» **Exercise instructions**:
Take the material below and restate it word for word, stopping after the line in which "Costa Rica (12, 2158)" occurs.

──────────────────────────────

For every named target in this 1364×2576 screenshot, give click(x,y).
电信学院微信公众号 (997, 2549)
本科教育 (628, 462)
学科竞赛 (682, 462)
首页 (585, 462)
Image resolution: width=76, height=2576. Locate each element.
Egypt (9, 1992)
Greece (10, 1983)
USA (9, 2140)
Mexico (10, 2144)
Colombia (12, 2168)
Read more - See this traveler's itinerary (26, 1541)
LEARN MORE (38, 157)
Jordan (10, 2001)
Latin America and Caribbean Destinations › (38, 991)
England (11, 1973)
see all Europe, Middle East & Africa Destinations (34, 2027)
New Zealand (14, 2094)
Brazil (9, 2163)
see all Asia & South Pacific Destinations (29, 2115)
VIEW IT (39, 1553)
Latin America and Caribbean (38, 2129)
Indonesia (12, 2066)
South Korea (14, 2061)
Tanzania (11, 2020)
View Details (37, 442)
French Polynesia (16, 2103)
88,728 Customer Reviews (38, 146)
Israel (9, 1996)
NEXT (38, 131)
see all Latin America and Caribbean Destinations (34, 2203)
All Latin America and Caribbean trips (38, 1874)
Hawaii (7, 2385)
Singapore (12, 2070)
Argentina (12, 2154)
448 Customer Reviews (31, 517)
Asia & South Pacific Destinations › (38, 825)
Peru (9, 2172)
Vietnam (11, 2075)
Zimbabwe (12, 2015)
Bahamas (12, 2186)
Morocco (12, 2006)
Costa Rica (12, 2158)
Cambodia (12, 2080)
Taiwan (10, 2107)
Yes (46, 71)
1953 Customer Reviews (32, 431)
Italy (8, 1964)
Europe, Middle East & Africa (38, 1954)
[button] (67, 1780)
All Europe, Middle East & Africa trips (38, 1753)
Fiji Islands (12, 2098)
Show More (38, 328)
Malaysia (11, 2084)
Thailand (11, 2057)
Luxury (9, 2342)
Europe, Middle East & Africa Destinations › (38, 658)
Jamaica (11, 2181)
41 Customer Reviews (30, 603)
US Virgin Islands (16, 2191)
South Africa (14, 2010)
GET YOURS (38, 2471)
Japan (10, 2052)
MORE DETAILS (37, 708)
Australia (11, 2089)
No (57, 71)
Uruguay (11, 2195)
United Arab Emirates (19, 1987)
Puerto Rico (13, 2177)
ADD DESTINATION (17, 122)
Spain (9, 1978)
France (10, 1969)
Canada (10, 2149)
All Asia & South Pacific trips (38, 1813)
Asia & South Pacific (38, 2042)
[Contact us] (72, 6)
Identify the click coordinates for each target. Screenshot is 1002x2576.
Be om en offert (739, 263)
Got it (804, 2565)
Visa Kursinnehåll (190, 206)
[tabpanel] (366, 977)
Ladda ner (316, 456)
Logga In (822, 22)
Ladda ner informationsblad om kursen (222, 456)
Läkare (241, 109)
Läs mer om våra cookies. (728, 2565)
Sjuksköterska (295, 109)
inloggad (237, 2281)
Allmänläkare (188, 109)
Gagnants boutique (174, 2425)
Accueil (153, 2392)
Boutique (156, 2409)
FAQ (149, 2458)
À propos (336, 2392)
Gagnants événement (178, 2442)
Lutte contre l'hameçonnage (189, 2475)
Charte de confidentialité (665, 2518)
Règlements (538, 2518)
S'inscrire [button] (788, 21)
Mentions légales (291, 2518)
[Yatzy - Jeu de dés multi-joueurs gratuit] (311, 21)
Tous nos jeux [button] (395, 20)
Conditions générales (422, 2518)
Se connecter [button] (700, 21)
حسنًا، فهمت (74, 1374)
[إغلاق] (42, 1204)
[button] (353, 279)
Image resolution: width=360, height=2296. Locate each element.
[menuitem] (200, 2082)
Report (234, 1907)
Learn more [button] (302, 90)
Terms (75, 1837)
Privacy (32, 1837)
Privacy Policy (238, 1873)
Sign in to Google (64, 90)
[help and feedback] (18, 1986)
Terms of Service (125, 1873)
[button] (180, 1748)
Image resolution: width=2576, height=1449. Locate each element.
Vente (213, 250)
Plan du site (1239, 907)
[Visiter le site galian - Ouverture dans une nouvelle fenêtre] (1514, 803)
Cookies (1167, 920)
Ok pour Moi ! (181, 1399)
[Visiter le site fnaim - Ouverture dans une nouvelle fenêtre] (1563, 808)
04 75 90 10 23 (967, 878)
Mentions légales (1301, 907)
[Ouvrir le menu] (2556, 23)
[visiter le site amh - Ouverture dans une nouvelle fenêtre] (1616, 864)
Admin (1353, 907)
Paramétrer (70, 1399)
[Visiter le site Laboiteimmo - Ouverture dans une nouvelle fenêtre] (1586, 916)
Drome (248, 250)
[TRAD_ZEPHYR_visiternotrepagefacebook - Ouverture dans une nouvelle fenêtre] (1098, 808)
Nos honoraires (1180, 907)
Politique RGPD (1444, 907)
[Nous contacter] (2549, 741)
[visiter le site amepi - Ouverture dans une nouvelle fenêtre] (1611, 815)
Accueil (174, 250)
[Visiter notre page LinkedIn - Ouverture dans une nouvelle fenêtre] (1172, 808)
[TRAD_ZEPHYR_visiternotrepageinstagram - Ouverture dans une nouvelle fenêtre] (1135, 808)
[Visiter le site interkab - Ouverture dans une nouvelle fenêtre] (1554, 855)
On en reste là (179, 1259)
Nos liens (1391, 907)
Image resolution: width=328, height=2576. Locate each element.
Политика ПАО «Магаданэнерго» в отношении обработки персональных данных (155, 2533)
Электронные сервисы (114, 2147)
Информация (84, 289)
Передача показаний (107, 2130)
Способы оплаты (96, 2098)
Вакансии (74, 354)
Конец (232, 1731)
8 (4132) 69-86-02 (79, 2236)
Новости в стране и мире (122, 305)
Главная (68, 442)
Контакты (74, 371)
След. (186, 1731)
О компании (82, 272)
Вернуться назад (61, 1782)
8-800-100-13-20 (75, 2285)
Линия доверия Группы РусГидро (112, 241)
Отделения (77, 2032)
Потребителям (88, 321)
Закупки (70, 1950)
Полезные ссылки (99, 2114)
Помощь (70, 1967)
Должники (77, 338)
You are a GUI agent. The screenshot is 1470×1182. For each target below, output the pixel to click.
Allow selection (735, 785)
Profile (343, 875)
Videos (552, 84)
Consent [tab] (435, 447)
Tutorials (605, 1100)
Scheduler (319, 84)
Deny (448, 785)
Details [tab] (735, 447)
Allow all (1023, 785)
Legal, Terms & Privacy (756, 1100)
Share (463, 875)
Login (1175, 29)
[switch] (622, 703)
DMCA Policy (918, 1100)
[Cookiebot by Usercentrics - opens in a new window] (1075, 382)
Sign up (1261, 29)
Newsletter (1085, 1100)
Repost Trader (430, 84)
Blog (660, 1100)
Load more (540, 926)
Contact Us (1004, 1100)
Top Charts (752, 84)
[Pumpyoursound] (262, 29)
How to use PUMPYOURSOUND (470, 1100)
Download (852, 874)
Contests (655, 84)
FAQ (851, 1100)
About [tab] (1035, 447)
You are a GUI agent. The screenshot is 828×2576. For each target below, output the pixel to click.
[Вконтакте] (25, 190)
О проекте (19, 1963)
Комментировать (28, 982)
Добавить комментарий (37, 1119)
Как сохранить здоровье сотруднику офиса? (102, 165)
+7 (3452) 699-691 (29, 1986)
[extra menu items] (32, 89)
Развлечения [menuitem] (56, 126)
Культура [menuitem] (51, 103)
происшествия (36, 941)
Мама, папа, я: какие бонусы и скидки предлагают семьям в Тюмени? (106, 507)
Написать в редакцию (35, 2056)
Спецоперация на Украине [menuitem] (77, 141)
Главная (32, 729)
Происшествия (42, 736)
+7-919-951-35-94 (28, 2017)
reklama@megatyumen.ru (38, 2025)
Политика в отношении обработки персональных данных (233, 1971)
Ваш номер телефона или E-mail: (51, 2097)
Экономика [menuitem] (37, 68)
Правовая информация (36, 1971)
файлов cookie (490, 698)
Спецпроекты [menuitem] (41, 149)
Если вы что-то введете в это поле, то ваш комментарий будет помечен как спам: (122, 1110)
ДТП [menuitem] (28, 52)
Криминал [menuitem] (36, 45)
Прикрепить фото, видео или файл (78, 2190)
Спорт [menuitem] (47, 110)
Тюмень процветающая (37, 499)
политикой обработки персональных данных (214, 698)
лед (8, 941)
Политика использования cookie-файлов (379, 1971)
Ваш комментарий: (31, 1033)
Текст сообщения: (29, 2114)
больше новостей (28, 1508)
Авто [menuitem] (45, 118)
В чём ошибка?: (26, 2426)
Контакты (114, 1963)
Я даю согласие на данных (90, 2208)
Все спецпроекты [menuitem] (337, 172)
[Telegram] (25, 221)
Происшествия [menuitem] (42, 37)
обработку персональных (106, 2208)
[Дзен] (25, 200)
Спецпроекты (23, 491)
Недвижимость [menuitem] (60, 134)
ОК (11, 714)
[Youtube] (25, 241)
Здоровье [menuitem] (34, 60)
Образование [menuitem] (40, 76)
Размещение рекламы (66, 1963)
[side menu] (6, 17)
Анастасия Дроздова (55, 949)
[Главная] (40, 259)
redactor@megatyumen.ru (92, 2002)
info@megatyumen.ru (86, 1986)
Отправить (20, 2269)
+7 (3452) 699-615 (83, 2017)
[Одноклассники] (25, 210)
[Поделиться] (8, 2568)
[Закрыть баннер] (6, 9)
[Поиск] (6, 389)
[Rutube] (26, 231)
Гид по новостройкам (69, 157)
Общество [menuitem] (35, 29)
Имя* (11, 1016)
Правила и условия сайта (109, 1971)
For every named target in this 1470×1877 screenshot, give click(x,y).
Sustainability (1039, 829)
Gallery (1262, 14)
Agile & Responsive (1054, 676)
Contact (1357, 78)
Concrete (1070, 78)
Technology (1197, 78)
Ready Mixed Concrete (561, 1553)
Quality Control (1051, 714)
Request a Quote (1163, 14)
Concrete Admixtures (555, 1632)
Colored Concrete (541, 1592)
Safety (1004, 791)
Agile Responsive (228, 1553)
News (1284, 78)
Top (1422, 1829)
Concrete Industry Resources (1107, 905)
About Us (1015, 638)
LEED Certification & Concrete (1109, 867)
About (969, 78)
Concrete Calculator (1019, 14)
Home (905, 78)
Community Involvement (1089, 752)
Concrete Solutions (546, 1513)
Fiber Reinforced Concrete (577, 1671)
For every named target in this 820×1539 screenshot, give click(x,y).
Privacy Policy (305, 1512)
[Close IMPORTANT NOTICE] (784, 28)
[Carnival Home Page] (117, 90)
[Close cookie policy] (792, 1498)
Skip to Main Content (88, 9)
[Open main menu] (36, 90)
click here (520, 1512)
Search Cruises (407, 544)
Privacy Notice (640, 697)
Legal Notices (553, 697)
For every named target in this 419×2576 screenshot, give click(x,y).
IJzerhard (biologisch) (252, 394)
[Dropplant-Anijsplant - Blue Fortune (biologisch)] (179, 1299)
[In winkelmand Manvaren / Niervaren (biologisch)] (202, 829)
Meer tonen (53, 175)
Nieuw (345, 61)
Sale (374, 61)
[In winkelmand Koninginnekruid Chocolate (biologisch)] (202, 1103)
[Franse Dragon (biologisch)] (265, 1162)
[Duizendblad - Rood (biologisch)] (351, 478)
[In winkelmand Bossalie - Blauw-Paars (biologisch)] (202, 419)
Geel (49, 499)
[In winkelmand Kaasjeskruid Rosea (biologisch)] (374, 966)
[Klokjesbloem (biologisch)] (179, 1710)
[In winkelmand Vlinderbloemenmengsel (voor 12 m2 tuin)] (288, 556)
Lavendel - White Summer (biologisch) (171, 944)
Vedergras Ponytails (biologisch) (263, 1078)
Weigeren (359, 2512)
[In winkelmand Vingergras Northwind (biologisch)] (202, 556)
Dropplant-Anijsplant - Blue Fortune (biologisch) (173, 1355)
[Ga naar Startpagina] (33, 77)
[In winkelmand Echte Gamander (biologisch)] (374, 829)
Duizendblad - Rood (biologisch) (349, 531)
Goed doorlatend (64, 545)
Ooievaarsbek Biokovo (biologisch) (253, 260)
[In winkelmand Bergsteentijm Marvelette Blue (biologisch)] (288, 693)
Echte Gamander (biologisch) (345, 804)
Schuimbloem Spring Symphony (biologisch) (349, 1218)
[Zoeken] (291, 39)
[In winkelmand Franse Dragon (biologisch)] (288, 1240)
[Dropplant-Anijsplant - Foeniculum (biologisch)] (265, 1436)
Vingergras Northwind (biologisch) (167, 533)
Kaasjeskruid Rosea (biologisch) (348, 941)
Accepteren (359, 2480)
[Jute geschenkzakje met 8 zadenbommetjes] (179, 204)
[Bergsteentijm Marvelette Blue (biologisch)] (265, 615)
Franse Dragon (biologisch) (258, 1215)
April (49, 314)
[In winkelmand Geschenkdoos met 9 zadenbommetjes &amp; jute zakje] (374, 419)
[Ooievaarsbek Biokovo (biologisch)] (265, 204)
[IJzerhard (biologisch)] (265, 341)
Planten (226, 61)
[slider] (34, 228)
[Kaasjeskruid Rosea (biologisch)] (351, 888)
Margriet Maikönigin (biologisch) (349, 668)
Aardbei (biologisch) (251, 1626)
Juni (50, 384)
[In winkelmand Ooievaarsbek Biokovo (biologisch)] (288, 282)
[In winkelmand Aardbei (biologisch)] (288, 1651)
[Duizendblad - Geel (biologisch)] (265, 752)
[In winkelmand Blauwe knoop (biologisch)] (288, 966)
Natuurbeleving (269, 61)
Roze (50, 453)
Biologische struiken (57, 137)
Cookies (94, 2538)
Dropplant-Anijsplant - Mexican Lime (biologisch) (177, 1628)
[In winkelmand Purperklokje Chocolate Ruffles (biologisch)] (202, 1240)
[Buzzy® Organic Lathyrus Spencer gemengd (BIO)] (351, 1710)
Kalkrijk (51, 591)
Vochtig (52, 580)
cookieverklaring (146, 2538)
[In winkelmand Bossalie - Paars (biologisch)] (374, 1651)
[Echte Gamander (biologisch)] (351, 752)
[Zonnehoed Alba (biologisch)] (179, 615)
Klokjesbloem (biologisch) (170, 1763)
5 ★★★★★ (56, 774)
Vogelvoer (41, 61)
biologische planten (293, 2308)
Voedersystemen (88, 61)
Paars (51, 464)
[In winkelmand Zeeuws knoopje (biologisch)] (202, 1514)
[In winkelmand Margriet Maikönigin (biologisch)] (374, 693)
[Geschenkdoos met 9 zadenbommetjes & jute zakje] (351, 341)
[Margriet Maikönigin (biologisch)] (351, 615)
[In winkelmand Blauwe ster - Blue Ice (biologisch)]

──────────────────────────────

» **Problem solution**:
For every named target in this 1364×2576 screenshot, give click(x,y).
电信学院微信公众号 (997, 2549)
本科教育 (628, 462)
学科竞赛 (682, 462)
首页 (585, 462)
Image resolution: width=76, height=2576. Locate each element.
Egypt (9, 1992)
Greece (10, 1983)
USA (9, 2140)
Mexico (10, 2144)
Colombia (12, 2168)
Read more - See this traveler's itinerary (26, 1541)
LEARN MORE (38, 157)
Jordan (10, 2001)
Latin America and Caribbean Destinations › (38, 991)
England (11, 1973)
see all Europe, Middle East & Africa Destinations (34, 2027)
New Zealand (14, 2094)
Brazil (9, 2163)
see all Asia & South Pacific Destinations (29, 2115)
VIEW IT (39, 1553)
Latin America and Caribbean (38, 2129)
Indonesia (12, 2066)
South Korea (14, 2061)
Tanzania (11, 2020)
View Details (37, 442)
French Polynesia (16, 2103)
88,728 Customer Reviews (38, 146)
Israel (9, 1996)
NEXT (38, 131)
see all Latin America and Caribbean Destinations (34, 2203)
All Latin America and Caribbean trips (38, 1874)
Hawaii (7, 2385)
Singapore (12, 2070)
Argentina (12, 2154)
448 Customer Reviews (31, 517)
Asia & South Pacific Destinations › (38, 825)
Peru (9, 2172)
Vietnam (11, 2075)
Zimbabwe (12, 2015)
Bahamas (12, 2186)
Morocco (12, 2006)
Costa Rica (12, 2158)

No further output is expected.